Monday Morning Impact – December 9
Canalys: Global cloud spending surged 21% in Q3 2024
Global Q3 spending on cloud infrastructure services increased by 21% year on year, reaching US$82.0 billion, according to recent data by Canalys. Customer investment in the hyperscalers’ AI offerings is believed to have fueled growth, prompting leading cloud vendors to escalate their investments in AI.
The rankings of the top three cloud vendors – AWS, Microsoft Azure and Google Cloud – remained stable from the previous quarter, with these providers together accounting for 64% of total expenditure. Total combined spending with these three providers grew by 26% year on year, and all three reported sequential growth. Market leader AWS maintained a year-on-year growth rate of 19%, consistent with the previous quarter. But it was outpaced by both Microsoft, with 33% growth, and Google Cloud, with 36% growth. In actual dollar terms, however, AWS outgrew both Microsoft and Google Cloud, increasing sales by almost US$4.4 billion on the previous year.
With the increasing adoption of AI technologies, demand for high-performance computing and storage continues to rise, putting pressure on cloud providers to expand their infrastructure. In response, Canalys says leading cloud providers are prioritizing large-scale investments in next-generation AI infrastructure. To mitigate the risks associated with under-investment – such as being unprepared for future demand or missing key opportunities – they have adopted over-investment strategies, ensuring their ability to scale offerings in line with the growing needs of AI customers.
“Continued substantial expenditure will present new challenges, requiring cloud vendors to carefully balance their investments in AI with the cost discipline needed to fund these initiatives,” said Rachel Brindley, Senior Director at Canalys. “While companies should invest sufficiently in AI to capitalize on technological growth, they must also exercise caution to avoid overspending or inefficient resource allocation. Ensuring the sustainability of these investments over time will be vital to maintaining long-term financial health and competitive advantage.”
Channel Impact®
Channel partners should anticipate similar growth trajectories continuing on this path well into 2025.
Intelisys Introduces Revamped SaaS Marketplace
Intelisys, a ScanSource division based in Greenville, SC, is bolstering its software as a service (SaaS) marketplace. Formerly intY US, the re-flagged “Channel Exchange” promises a comprehensive platform for partners to streamline sales processes and access a curated catalog of SaaS technology solutions.
“We understand the need for our partners to invest in new and emerging technologies, while also accessing tools and support that can help them diversify and build their capabilities,” said Katherine White, Vice President, Channel Exchange. “In support of that, we are offering a modern platform experience to streamline sales processes and provide a comprehensive ecosystem of SaaS technology solutions.”
In addition to the curated line card of SaaS offerings, features include automated quoting and invoicing, click-to-purchase licensing and provisioning, real time reporting, subscription and license management, end user segmentation, and white-label storefronts and custom domains.
“As the ecosystem continues to evolve, we are excited about the comprehensive opportunities that Channel Exchange offers our sales partners to accelerate their growth strategies with routes to market that best align with their business needs,” said Ken Mills, President of Intelisys.
Channel Exchange is schedule to launch on December 9, 2024.
Channel Impact®
The platform also provides access to software specialists, sales expertise and support, in addition to a curated portfolio of SaaS solutions.
Nucleus Security Expands Channel Program
Nucleus Security, a Sarasota, Florida-based vulnerability management vendor, has announced the expansion of its partner program, adding a tiered structure designed to incentivize partners with more favorable terms and benefits for partners with higher levels of commitment.
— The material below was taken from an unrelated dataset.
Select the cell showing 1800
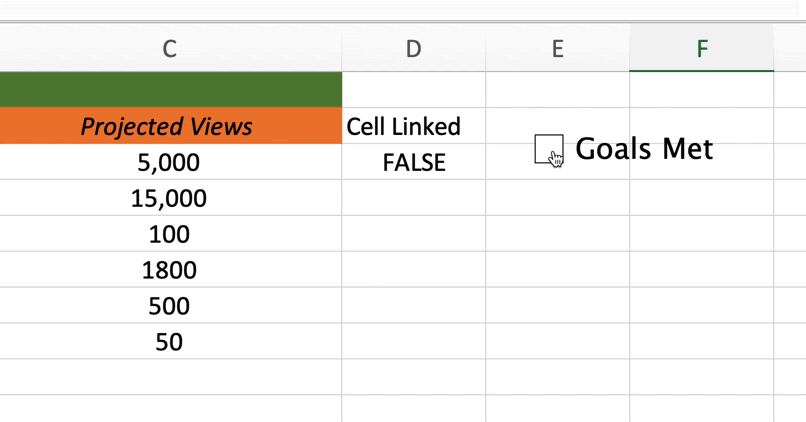 170,271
The company has also added new sales and technical resources to better support its fast growing program, including a new certification program and partner portal that offers a dedicated platform for field demos and customer training. Additionally, Nucleus has more than doubled its internal channel team including the hire of a channel enablement engineer tasked with ensuring resellers’ solution architects are fully trained and adept at deploying the product.
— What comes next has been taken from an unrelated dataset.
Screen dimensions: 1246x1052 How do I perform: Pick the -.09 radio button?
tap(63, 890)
“From day one, we’ve been a channel-first organization, and now we’re doubling down on that,” said Jeff Beavin, vice president of channel, Nucleus Security. “We’ve expanded our expertise, our reach, and our ability to provide trusted resources to empower partners to sell and successfully implement the Nucleus Security platform to grow their business and revenues.”
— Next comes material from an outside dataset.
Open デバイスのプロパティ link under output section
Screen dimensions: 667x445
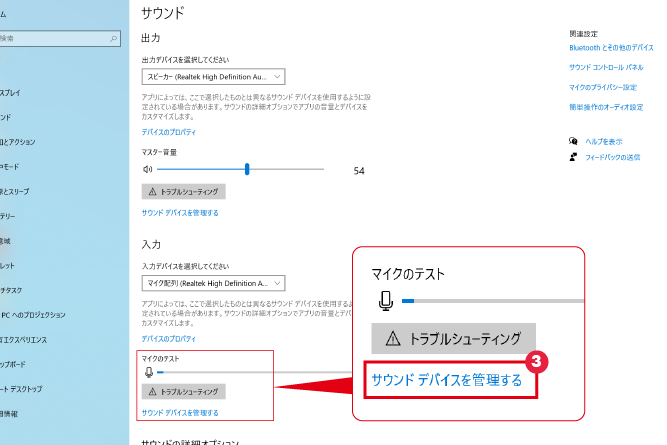169,132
In March, Nucleus Security announced its FedRAMP authorization at impact level Moderate on the FedRAMP marketplace. This status opens doors for Nucleus partners to more easily build their government business with support for unique federal controls and requirements for continuous monitoring, compliance reporting, and vulnerability status tracking.
Channel Impact®
The program is intended to help partners to benefit from the growing market for vulnerability and risk management (VRM). In addition to generating additional income, the company claims that its platform complements existing vulnerability management solutions, allowing partners to continue to grow sales of their current solutions and services.